Influence of the Halogen in Argyrodite Electrolytes on the Electrochemical Performance of All-Solid-State Lithium Batteries

Abstract

All-solid-state lithium batteries (ASSLBs) are considered as an alternative solution to lithium-ion batteries, because of their safety and high theoretical energy density. Argyrodite-based solid-electrolytes (SEs), Li6PS5X (X = Cl, Cl0.5Br0.5 or Br), are promising candidates for ASSLBs. Most of the previous reports have used Li6PS5Cl as the default SE composition. Here, the electrochemical behavior of three different argyrodites with Cl− or Br−, or both, as the halogen is systematically studied. Using LiNi0.6Co0.2Mn0.2O2 as a model cathode, the behavior of these SEs in ASSLB cells is also studied.
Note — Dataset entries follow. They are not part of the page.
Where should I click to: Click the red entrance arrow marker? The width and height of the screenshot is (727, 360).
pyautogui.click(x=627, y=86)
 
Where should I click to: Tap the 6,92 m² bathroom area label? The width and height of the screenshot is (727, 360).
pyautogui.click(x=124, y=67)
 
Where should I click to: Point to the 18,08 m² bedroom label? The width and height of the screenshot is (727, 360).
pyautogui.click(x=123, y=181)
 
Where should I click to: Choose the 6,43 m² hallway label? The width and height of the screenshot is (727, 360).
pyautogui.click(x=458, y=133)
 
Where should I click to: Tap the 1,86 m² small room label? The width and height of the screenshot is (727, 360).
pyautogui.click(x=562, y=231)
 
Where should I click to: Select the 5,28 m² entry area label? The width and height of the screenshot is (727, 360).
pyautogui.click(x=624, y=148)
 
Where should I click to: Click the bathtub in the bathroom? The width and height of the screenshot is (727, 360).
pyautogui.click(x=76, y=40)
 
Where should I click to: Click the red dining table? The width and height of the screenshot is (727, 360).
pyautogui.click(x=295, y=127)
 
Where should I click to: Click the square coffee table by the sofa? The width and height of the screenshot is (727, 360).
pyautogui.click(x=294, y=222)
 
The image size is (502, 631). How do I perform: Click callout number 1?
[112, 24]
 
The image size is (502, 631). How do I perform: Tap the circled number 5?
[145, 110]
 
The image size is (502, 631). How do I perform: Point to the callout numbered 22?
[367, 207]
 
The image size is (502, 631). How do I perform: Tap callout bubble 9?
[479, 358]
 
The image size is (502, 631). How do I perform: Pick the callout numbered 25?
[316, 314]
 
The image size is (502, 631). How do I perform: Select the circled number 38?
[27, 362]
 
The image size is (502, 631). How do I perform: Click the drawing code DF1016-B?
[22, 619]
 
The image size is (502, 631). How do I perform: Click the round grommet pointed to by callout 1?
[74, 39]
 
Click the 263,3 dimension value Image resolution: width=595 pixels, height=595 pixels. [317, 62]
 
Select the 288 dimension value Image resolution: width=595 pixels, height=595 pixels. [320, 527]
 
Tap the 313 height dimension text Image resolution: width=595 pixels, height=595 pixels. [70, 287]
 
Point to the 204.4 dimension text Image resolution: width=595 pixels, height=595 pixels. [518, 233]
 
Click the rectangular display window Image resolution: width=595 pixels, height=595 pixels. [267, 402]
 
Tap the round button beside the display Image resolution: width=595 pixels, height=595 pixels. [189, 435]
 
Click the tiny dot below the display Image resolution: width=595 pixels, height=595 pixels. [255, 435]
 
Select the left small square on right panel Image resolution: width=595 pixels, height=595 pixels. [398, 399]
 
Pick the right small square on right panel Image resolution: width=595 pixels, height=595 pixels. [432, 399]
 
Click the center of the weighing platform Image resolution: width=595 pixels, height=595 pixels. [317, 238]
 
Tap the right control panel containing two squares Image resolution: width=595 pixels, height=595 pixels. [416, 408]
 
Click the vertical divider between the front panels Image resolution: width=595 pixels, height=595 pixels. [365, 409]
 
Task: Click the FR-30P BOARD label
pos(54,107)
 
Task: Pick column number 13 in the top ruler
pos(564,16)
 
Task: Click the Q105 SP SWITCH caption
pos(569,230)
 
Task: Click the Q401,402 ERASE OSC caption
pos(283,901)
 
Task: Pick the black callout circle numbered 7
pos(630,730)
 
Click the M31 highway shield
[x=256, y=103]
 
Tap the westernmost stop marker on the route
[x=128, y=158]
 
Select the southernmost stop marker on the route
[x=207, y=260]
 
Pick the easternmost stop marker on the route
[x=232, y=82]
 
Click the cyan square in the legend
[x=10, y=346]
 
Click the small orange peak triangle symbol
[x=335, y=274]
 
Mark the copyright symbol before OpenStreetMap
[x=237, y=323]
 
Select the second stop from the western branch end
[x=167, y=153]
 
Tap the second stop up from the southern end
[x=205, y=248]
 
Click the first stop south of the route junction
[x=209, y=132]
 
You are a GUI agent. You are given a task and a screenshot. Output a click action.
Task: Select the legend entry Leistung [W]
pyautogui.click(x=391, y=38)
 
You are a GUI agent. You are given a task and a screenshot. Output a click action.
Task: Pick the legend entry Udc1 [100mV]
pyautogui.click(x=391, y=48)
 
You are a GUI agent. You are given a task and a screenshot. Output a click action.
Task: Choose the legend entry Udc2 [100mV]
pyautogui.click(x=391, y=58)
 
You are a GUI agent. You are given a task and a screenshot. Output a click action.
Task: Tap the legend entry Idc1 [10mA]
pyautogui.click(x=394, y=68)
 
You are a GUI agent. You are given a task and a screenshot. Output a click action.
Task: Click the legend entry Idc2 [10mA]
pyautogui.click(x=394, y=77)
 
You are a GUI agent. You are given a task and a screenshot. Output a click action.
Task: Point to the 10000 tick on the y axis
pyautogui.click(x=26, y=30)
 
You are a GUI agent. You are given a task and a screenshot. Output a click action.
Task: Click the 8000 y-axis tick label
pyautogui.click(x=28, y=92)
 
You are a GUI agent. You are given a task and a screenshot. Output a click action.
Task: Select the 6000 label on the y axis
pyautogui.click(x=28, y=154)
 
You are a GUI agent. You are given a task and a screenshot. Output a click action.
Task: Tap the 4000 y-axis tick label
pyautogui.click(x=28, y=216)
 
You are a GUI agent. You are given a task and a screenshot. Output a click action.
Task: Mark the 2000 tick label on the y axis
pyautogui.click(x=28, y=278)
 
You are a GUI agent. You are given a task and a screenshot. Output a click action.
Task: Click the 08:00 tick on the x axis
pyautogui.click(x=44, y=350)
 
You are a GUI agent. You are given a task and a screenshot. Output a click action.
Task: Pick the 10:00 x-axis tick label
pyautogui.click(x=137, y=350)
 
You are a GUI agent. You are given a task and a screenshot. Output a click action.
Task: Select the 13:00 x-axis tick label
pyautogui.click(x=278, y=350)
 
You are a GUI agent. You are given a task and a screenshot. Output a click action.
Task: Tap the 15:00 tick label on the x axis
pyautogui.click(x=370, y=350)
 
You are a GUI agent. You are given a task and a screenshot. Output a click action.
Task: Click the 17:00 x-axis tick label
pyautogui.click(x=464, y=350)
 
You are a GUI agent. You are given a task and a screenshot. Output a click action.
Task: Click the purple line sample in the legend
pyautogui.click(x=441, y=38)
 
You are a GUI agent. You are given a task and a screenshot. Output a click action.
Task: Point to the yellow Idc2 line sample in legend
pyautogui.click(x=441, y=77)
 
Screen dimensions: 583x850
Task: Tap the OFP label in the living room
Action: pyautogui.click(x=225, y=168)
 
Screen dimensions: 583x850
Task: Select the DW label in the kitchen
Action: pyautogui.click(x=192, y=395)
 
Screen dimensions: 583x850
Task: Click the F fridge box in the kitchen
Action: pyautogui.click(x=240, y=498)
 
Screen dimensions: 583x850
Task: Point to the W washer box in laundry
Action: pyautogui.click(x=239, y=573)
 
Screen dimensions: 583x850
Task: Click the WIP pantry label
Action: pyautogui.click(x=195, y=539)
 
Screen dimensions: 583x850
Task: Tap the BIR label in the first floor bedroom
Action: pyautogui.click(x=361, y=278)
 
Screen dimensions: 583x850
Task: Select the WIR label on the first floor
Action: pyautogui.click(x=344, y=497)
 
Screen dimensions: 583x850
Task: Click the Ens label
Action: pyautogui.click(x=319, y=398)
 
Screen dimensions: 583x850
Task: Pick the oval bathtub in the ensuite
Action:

SEs containing Br show higher near-room-temperature ionic conductivity (>2 mS cm−1) and the critical current density (≥1 mA cm−2) during Li plating/stripping, and are stable up to 5 V versus Li/Li+. Li6PS5Br gives the best electrochemical performance in terms of C-rate and long-term cycling among the three samples. Specifically, the cathode delivers an initial reversible capacity of 156 mAh g−1, with ≈27% irreversible capacity loss and 90% capacity retention over 100 cycles, and >99% Coulombic efficiency. It delivers ≈56 mAh g−1 at 10C, 36% of its initial capacity at 0.2C, whereas Li6PS5Cl and Li6PS5Cl0.5Br0.5 deliver only 20 and 46 mAh g−1 at 10C.